The nose here seems ideally balanced between varietal sour cherry and a catalogue of spices, damp earth and the sweetness of char siu. It’s all quite seamless, moving through its modes with no bumpiness or pause. On entry, good intensity without heaviness. It’s immediately complex, with seemingly all parts of the cherry (pulp, skin, pips) included in the lovely flavour profile. The middle palate introduces some sticky caramel before nicely textured acidity sweeps in to move one through the after palate. Grainy tannins adds to the mouthfeel and help with persistence through the finish. 
For drinking now, my favourite of the three single vineyard Pinots, thanks to its beautiful balance.
Wallis Vineyard Pinot Noir 2008 
If the McCutcheon is a dilettante, spreading itself across all its elements equally, the Wallis Vineyard Pinot is the specialist, diving deep into a particular expression of Pinot that is more mysterious and difficult to unravel.
The aroma’s first impression is of thick impenetrability. There are layers of spiced wood, sour cherries, vanilla and undergrowth, all swirling to form a dense fabric of smells that is quite hard to tease apart. There’s a lovely sappiness that arcs over the aroma too, which tends to unify the elements and provide some light. 
There’s slightly more fruit emphasis in the mouth, though it remains a seriously dark expression of cherry. It’s concentrated and savoury, no one aspect dominating yet with the whole existing in a subterranean place, compact and firm. Texture is wonderful, with plenty of tannins emerging on the middle palate and continuing down the line, and a subdued acid line running the whole length. There’s a dip in intensity as the wine progresses down its line and this, combined with the tightly held flavour profile, suggests the Wallis more than the other two Pinots will benefit from bottle age. 
Judd Vineyard Pinot Noir 2008
This wine is tangibly different again from the Wallis and McCutcheon. One obvious difference from a viticultural perspective is this vineyard is planted to the 115 Pinot clone, as opposed to the others which carry MV6. 115 is known for its more straightforwardly fruity flavour profile, and this comes through into the finished wine. 
A deeply spiced aroma profile that is nonetheless dominated by heady, ripe cherries and fresh plum pulp. More in-your-face than the other two wines, this is openly seductive in character. It’s all curves and femininity, quite voluptuous really.
The way it enters the mouth is wild: an initial pause followed by a dramatic enlargement of  scale that is quite surprising. After wedging your palate open, it supplies gobs of sweet fruit onto the tongue. The fruit character is very pretty, all maraschino cherries framed by attractive tartness. Some oak is present in support, and is well matched to the fruit. I just can’t get over the physical aspects of this wine’s feel in the mouth, though; this alone makes it worth experiencing, for its sensuality but also its sophistication. A very long finish.
######
■ AIM 1: According to the wine notes, which layers make up the aroma of the Wallis Vineyard Pinot Noir 2008? List all of them.
■ AIM 2: In the wine notes, which Pinot clone is the Judd Vineyard planted to?
■ AIM 3: Write the next part of the wine notes, picking up after their final sentence.
The entries come from a separate source, unrelated to the wine notes.

Coordinate data for items
######
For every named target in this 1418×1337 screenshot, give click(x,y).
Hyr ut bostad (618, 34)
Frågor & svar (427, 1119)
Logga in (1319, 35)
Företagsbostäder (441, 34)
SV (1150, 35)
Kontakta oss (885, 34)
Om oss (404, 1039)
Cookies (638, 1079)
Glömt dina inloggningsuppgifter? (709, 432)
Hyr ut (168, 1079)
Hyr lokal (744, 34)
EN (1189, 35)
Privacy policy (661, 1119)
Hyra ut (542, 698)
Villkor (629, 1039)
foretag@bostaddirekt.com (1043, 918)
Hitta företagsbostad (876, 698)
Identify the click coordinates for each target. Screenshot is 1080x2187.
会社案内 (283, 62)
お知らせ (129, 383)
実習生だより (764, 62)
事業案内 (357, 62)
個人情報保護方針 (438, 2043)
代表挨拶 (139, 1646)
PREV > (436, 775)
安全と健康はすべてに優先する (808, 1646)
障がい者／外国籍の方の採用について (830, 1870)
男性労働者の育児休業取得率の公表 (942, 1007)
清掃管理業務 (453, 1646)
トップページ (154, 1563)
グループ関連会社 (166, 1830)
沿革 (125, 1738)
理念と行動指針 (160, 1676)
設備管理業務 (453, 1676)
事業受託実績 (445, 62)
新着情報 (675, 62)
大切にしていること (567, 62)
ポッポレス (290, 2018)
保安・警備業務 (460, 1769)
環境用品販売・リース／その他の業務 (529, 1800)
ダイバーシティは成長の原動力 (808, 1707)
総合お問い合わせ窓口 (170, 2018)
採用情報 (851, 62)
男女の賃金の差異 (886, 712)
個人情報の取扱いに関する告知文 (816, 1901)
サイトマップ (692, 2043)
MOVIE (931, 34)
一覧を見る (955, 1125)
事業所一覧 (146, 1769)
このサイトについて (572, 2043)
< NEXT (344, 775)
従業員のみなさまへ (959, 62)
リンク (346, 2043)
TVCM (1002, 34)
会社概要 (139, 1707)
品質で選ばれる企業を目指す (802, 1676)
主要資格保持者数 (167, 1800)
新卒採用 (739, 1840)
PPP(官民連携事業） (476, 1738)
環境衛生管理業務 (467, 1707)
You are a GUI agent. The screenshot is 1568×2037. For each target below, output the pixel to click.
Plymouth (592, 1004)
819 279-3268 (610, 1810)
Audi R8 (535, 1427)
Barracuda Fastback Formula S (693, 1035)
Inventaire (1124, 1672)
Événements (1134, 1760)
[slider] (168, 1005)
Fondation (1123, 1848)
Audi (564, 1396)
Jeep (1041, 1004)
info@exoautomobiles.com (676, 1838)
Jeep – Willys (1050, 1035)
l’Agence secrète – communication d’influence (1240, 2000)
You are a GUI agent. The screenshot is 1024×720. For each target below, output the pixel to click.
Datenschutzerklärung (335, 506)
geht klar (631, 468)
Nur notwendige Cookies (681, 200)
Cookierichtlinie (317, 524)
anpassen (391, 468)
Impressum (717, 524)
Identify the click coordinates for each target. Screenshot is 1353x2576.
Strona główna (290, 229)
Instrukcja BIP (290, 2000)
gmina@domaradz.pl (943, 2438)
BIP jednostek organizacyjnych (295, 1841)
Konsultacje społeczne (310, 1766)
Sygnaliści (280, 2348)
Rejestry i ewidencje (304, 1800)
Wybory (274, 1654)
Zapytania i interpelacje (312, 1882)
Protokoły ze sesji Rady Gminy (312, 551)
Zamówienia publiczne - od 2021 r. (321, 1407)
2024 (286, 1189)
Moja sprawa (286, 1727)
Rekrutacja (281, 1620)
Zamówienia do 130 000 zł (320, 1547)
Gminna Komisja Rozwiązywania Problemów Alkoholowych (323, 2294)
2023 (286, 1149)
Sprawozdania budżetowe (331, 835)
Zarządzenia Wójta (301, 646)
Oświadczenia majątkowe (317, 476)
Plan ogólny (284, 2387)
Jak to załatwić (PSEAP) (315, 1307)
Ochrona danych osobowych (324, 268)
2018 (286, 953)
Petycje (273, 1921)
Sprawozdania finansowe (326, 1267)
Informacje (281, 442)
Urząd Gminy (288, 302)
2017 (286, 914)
######
■ RIGHT ANSWER 1: Spiced wood, sour cherries, vanilla, and undergrowth.

■ RIGHT ANSWER 2: The 115 Pinot clone.

■ RIGHT ANSWER 3:
Ten Minutes by Tractor
Price: $55-70
Closure: Stelvin
Source: Sample

Ishtar Goddess White 2009

I find it interesting that Viognier seems to polarise not only drinkers, but winemakers as well. It’s perhaps not unexpected for a variety that is still quite new in mass market Australian terms, but there’s a diversity of styles (see our recent mega-tasting for some examples) that, it seems to me, speaks more of uncertainty than confident choices. 

By contrast, one of the things I enjoy about Anita Bowen’s wines is that they are all about confidence. Not showiness, but a certainty that enables them to reveal themselves slowly, never crying out too loudly for either love or admiration. Her 2008 Viognier stood out in the mega-tasting lineup for its appropriate winemaking and sense of stylistic resolution. This more recent vintage is no different, though apparently achieved with more subtle winemaking inputs.
A heady, perfumed nose of honeysuckle, spice and nectarine skins. It’s an entirely coherent aroma profile without being especially complex (in the sense of having a cascade of different flavours). It is, however, very well defined and precisely layered, and becoming more expressive the longer it sits in glass. 
The palate is similarly etched, with an additional, quite adult, streak of phenolic bitterness that strikes me as entirely positive. First, the entry, which is immediate and fleet, depositing bright fruit flavours onto the tongue before reaching a middle palate that shows good balance between acidity and the sort of viscous mouthfeel that can easily sink Viognier. The tension between these two elements is more interesting to me than the flavours here, which are very correct but slightly simple and “grapey.” The after palate shows that lovely bitter, pithy streak before the wine tapers off through a reasonable finish.
This wine just feels right in the way it has been judged and executed. 

Balthazar of the Barossa
Price: $A19.50
Closure: Other
Source: Sample

Karra Yerta Bullfrog Flat Eden Valley Shiraz 2005

There’s a reason why I’ve not posted recently, and it’s not entirely related to a lack of time. I have indeed tasted several wines this week. And they were all crap. Which does wear one down after a while. The point of my drinking, or so I have convinced myself, is to enjoy moments of abstract sensual pleasure. I drink wine for the same reason I listen to music; to hear, feel, disagree, discover. In other words, I drink to experience beauty. So a series of ugly wines gives me absolutely nothing to write other than tiresomely self-reflective introductions like this.

Anyway, it’s Saturday night and I’m worth a good wine. So out popped this sample from my tasting pile, a wine that has been waiting a few months to be experienced. I tasted the companion Barossa Shiraz a few weeks ago and found it intensely pleasurable. So it was with pleasure that my first smells and tastes of this wine revealed a similarly characterful, regionally-driven wine. Which you prefer may simply come down to your passion for one region’s flavour profile over another.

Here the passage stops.